In Cuba they were never republished, nor ever included in collections of his works and therefore for a long time they could be read above all in editions and translations made abroad: the first were in French, edited by Michael Löwy (b. 1938) and published by Maspero (1932-2015), and in Italian by Il Manifesto in 1969 and then in my collection of Scritti sceltiSelected Writings] of Che in 1993. Until they were finally included in the volume of Apuntes, published in Cuba in 2006.

The scene takes place on December 5, 1964 in the Cuban embassy in Moscow where Che is listened to by some fifty Soviet students, but also challenged by some of them regarding his theory of the priority of moral incentives, based on the growth of conscience of workers more than the use of material incentives.

“At this point, when (the problems) began to be posed, the confrontation became violent. The Bible – namely the Manual – because unfortunately the Bible here was not the Capital but the Manual. Some points began to be challenged, while things that were dangerously capitalist were also said: it was then that the question of revisionism emerged» (Apuntes, p. 369).”

It is important to point out that the ‘Manual’ ironically referred to here is the Manual of political economy of the Academy of Sciences of the USSR, to which Guevara was to dedicate a whole volume of devastating criticism at the beginning of 1966 and which we will return to.

For now it is important to establish that the atmosphere changed in Moscow with regard to Commander Guevara (considered ‘glorious’ above all for his military exploits and not for his Marxism) and that the criticisms he addressed in the meantime to Soviet economic conceptions left their mark.

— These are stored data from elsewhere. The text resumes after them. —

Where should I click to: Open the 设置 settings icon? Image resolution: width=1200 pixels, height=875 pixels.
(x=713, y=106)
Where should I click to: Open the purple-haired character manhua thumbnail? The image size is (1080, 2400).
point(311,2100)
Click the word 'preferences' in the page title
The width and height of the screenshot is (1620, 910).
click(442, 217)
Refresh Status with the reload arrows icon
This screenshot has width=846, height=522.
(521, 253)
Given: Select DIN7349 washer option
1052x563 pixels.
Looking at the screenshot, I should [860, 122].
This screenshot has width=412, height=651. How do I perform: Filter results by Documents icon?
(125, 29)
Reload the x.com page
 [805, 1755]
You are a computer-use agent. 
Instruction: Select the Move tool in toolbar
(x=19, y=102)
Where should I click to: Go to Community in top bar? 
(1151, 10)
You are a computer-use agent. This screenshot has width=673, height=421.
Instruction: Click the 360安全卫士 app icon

He is no longer the ultra-Soviet apologist, slavish supporter of the almost metaphysical superiority of dialectical materialism, but an intellectual in a ‘revisionist’ crisis, as he is accused of in Moscow, who has now understood that for the emancipation of the human being “the exact method to do so has not been found in any country and in some cases people have fallen into the extremes that today we call ‘Stalinists’” (September 12, 1964, p. 548)].

And since in Moscow no doubt on fundamental questions of this nature is allowed, one can imagine what reaction could have been caused by the negative judgements on Soviet economic management that Che had formulated during the great economic debate. The verdict could not be anything other than the classic damnatio iudicii, propaedeutic to damnatio memoriae: it was clearly “Trotskyism”.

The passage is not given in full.